OpenSenseAction / pypwsqc

Python package for quality control (QC) of data from personal weather stations (PWS)
https://pypwsqc.readthedocs.io
BSD 3-Clause "New" or "Revised" License
0 stars 3 forks source link

Add HI (high influx) filter from PWSQC #5

Closed cchwala closed 5 months ago

cchwala commented 7 months ago

In the training school notebook for PWSQC we do not have the implementation of the HI (high influx) filter. But Lotte provided a snippet of the R code:

HIflag <- rep(0, times=length(Nint))
   HIflag[which(((Nint > HIthresB) & (Med < HIthresA)) | ((Med >= HIthresA) & (Nint > (HIthresB*Med/HIthresA))))] <- 1  # if thresholds are exceeded, the HI flag becomes 1
   HIflag[which(Number_of_measurements < nstat)] <- -1  # if less than 'nstat' neighbours supply observations, the HI flag becomes equal to -1

   if(exists("HI_flags")==F){ HI_flags <- HIflag
    }else{ HI_flags <- cbind(HI_flags, HIflag) }

Note that this is copy-paste from the Zoom chat, hence, I am not sure about indentation and completeness of this code snippet.

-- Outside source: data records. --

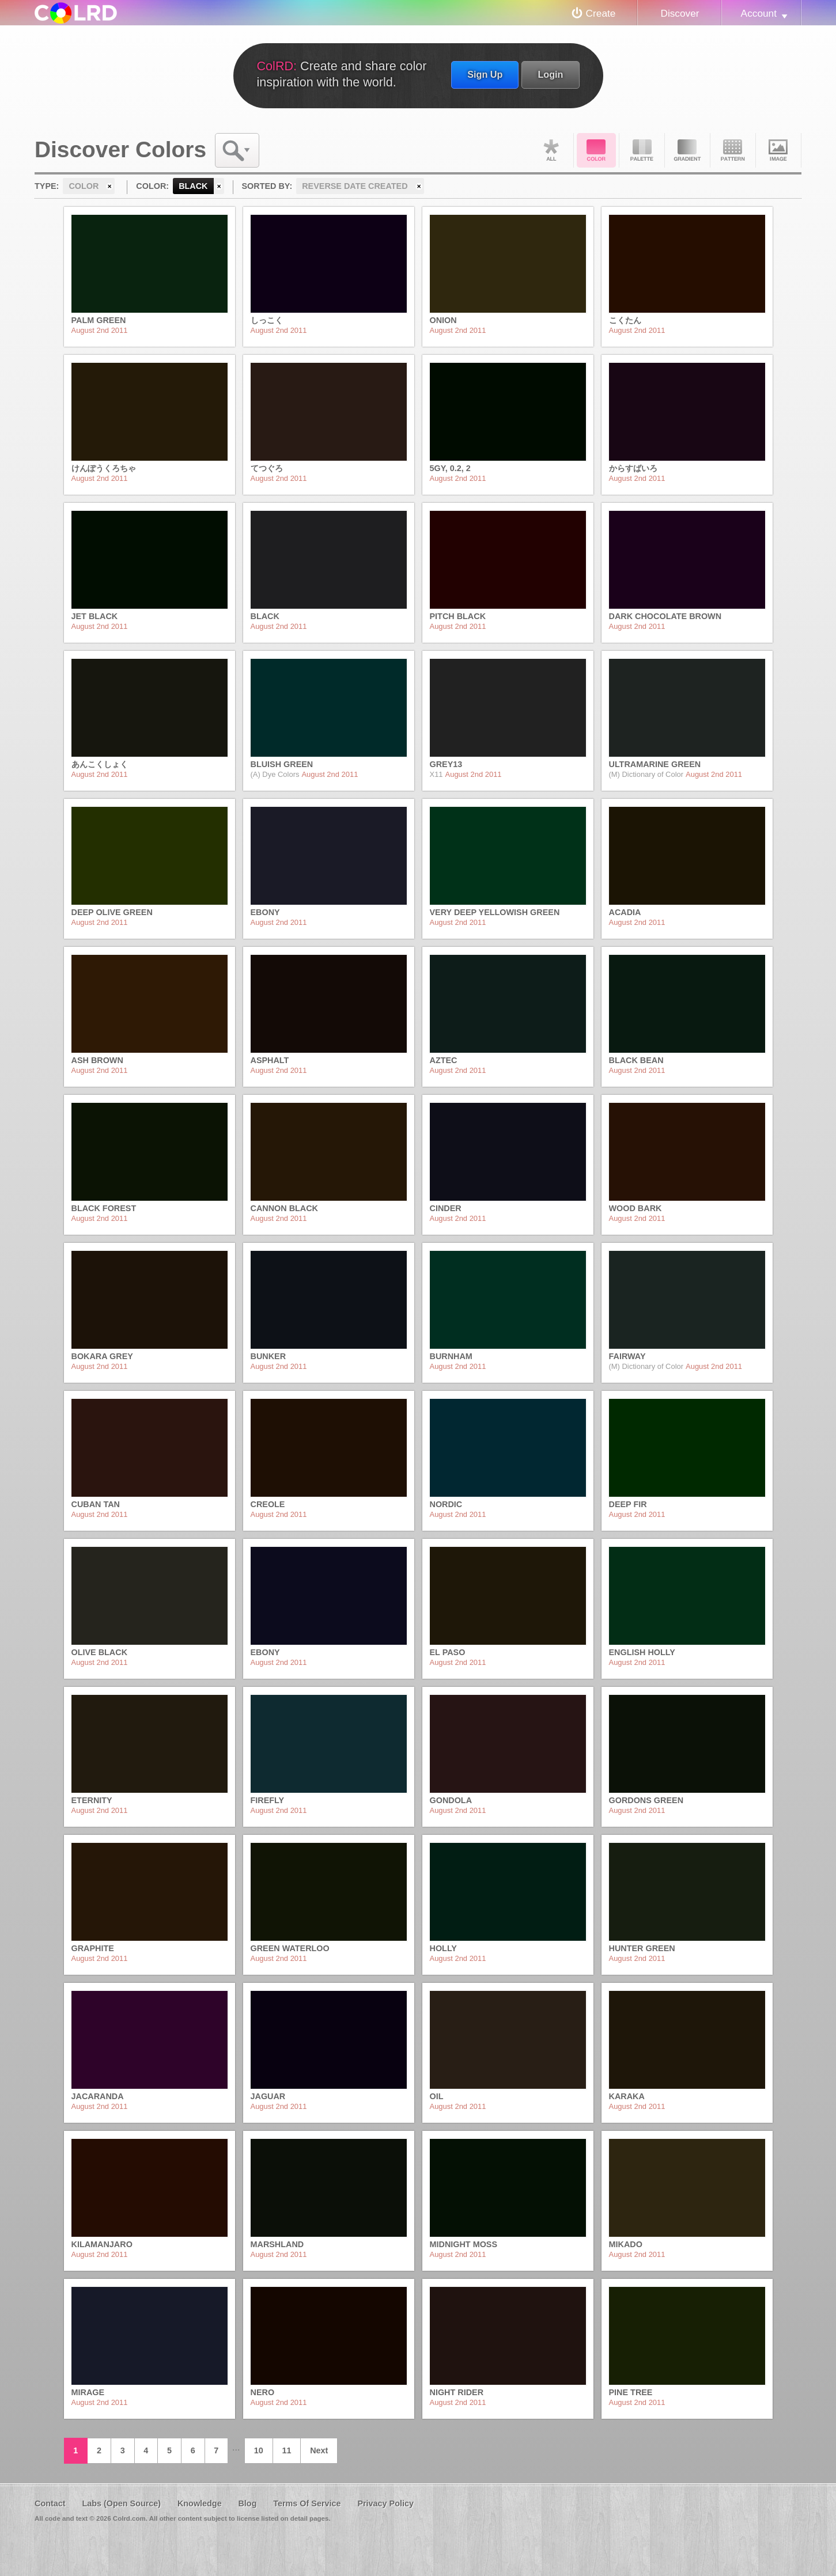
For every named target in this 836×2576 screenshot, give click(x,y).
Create (601, 13)
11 (286, 2450)
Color (596, 150)
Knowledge (199, 2503)
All (550, 150)
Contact (50, 2503)
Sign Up (484, 74)
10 (258, 2450)
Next (319, 2450)
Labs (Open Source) (121, 2503)
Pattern (732, 150)
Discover (679, 13)
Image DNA (778, 150)
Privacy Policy (385, 2503)
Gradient (687, 150)
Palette (641, 150)
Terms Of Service (307, 2503)
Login (550, 74)
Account (759, 13)
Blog (247, 2503)
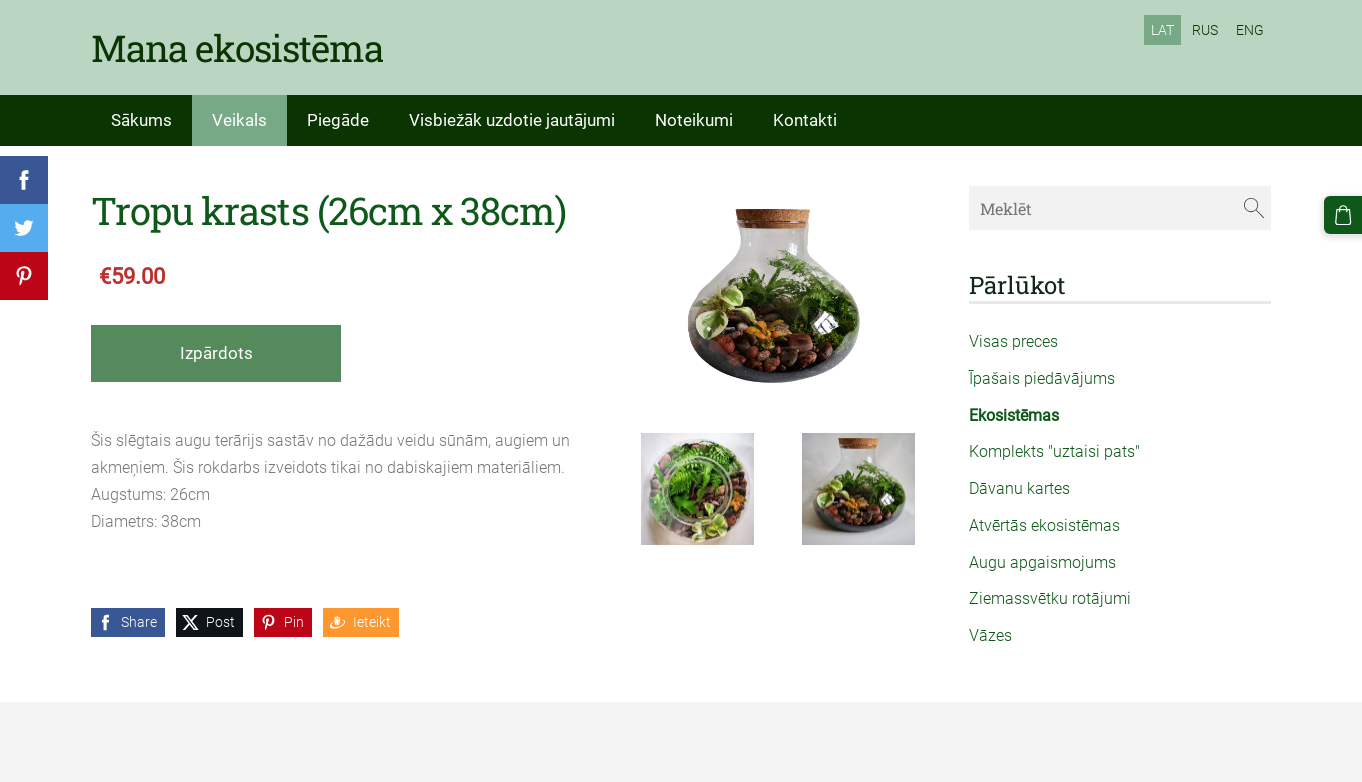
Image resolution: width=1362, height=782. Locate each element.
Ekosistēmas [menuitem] (1014, 415)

cchwala commented 6 months ago

For reference, the R notebook with all code, including the HI filter, is here.

That might help to understand what the individual variables mean.

lepetersson commented 6 months ago

First draft of HI-filter, not considering compability with the rest of the package;

#set parameters
d = 10000 #meters
nstat = 5 # threshold for nr of stations within range d reporting data for given time step
HIthresA = 0.4 # threshold for median rainfall of stations within range d, mm
HIthresB = 10 #upper rainfall limit, mm

#Initialize HIflag with zeros
HIflag = np.zeros_like(X) #X size of dataset 

def HI_filter(d,nstat, HIthresA,HIthresB):

    for i in np.arange(np.shape(pws_data)[0]):

        #Med = np.median(i,d) median rainfall amount of stations withing range d around station i (same range d for FZ filter?)
        #N = number of stations not-NaN within range d around station i

        #filter cannot be applied if;

        HIflag[np.where(N < nstat)] = -1 

        #rejecting observation if; 
        condition1 = (Med < HIthresA) & (pws_data[:,i] > HIthresB)
        condition2 = (Med >= HIthresA) & (pws_data[:,i] > HIthresB /HIthresA * Med)
        HIflag[np.where(condition1|condition2)] = 1
    return HI_array
cchwala commented 6 months ago

@lepetersson Looks like a good starting point. I might be able to do it without the for-loop, but it is good to start with the for-loop, check that things work (ideally via a test), and then refactor to make it faster.

cchwala commented 5 months ago

closed in #16